[SPARK-27953][SQL] Save default constraint with Column into table properties when create Hive table #24792

beliefer · 2019-06-04T10:30:01Z

What changes were proposed in this pull request?

Background
Default constraint with column is ANSI standard.
Hive 3.0+ has supported default constraint ref:https://issues.apache.org/jira/browse/HIVE-18726
But Spark SQL implement this feature not yet.

Design
Hive is widely used in production environments and is the standard in the field of big data in fact.
But Hive exists many version used in production and the feature between each version are different.

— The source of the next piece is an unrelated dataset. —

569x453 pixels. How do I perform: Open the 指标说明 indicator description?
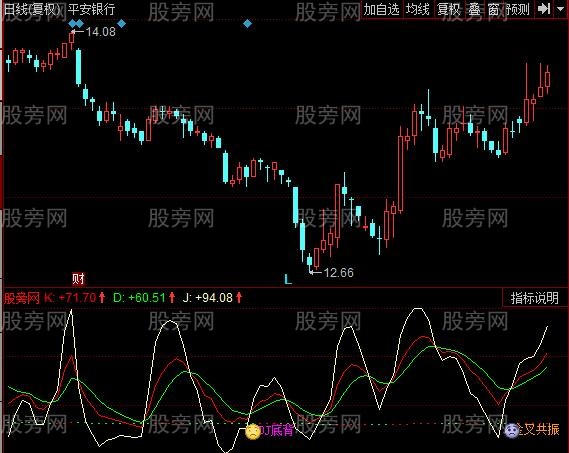pyautogui.click(x=534, y=298)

Spark SQL need to implement default constraint, but there are three points to pay attention to in design:
First, Spark SQL should reduce coupling with Hive.
Second, default constraint could compatible with different versions of Hive.
Thrid, Which expression of default constraint should Spark SQL support? I think should support literal, current_date(), current_timestamp(). Maybe other expression should also supported, like Cast(1 as float), 1 + 2 and so on.

We want to save the metadata of default constraint into properties of Hive table, and then we restore metadata from the properties after client gets newest metadata.The implement is the same as other metadata (e.g. partition,bucket,statistics).

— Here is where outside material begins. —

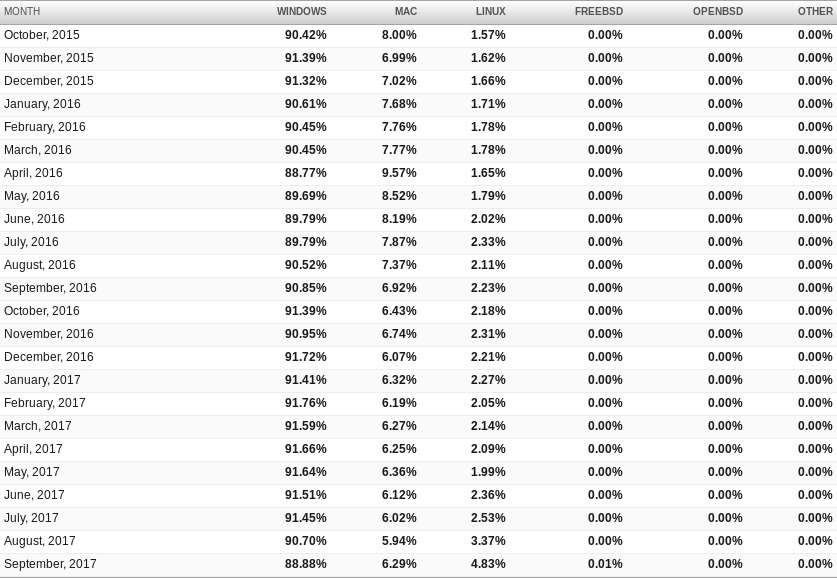Screen dimensions: 837x578
Task: Click Linux value 2.33% for July 2016
Action: point(488,242)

Because default constraint is part of column, so I think could reuse the metadata of StructField. The default constraint will cached by metadata of StructField.

Detail of this PR
This is a sub task to implement default constraint.
This PR will solve the issue that save default constraint into properties of Hive table or data source table.

There exists some issue in this PR:
First, how to check a number specified by somebody compliance with the accuracy and scope of the data type, like float, double.
Second, some code looks not very elegant, I hope to improve it with your suggestions.

Brother PR
This PR is related to https://github.com/apache/spark/pull/24372. If this PR finish, unselected target column can be inserted into the default value, while running insert into.
After this PR, I will continue open other PR about default constraint, like alter table, desc table.

How was this patch tested?

UT

SparkQA · 2019-06-04T10:39:08Z

Test build #106146 has finished for PR 24792 at commit 0dd717e.

This patch fails Scala style tests.
This patch merges cleanly.
This patch adds no public classes.

SparkQA · 2019-06-04T11:01:07Z

Test build #106147 has finished for PR 24792 at commit 1c5ea5c.

This patch fails to build.
This patch merges cleanly.
This patch adds no public classes.

SparkQA · 2019-06-04T11:17:47Z

Test build #106148 has finished for PR 24792 at commit 1c5ea5c.

This patch fails to build.
This patch merges cleanly.
This patch adds no public classes.

SparkQA · 2019-06-04T12:10:21Z

Test build #106151 has finished for PR 24792 at commit 1d9f701.

This patch fails to generate documentation.
This patch merges cleanly.
This patch adds no public classes.

SparkQA · 2019-06-04T14:29:58Z

Test build #106153 has finished for PR 24792 at commit 1d9f701.

This patch fails to generate documentation.
This patch merges cleanly.
This patch adds no public classes.

remove link

SparkQA · 2019-06-04T14:53:10Z

Test build #106156 has finished for PR 24792 at commit a91bf42.

This patch fails Spark unit tests.
This patch merges cleanly.
This patch adds no public classes.

gatorsmile

@beliefer Thank you for initiating this. This is not a small work. Could you have a design doc? We need to investigate the impact of DEFAULT on all the other DDL/DML commands and the impact on the data source APIs.

Personally, I think we might need to create an umbrella JIRA and estimate the sizing.

SparkQA · 2019-06-05T04:02:29Z

Test build #106180 has finished for PR 24792 at commit e7a387c.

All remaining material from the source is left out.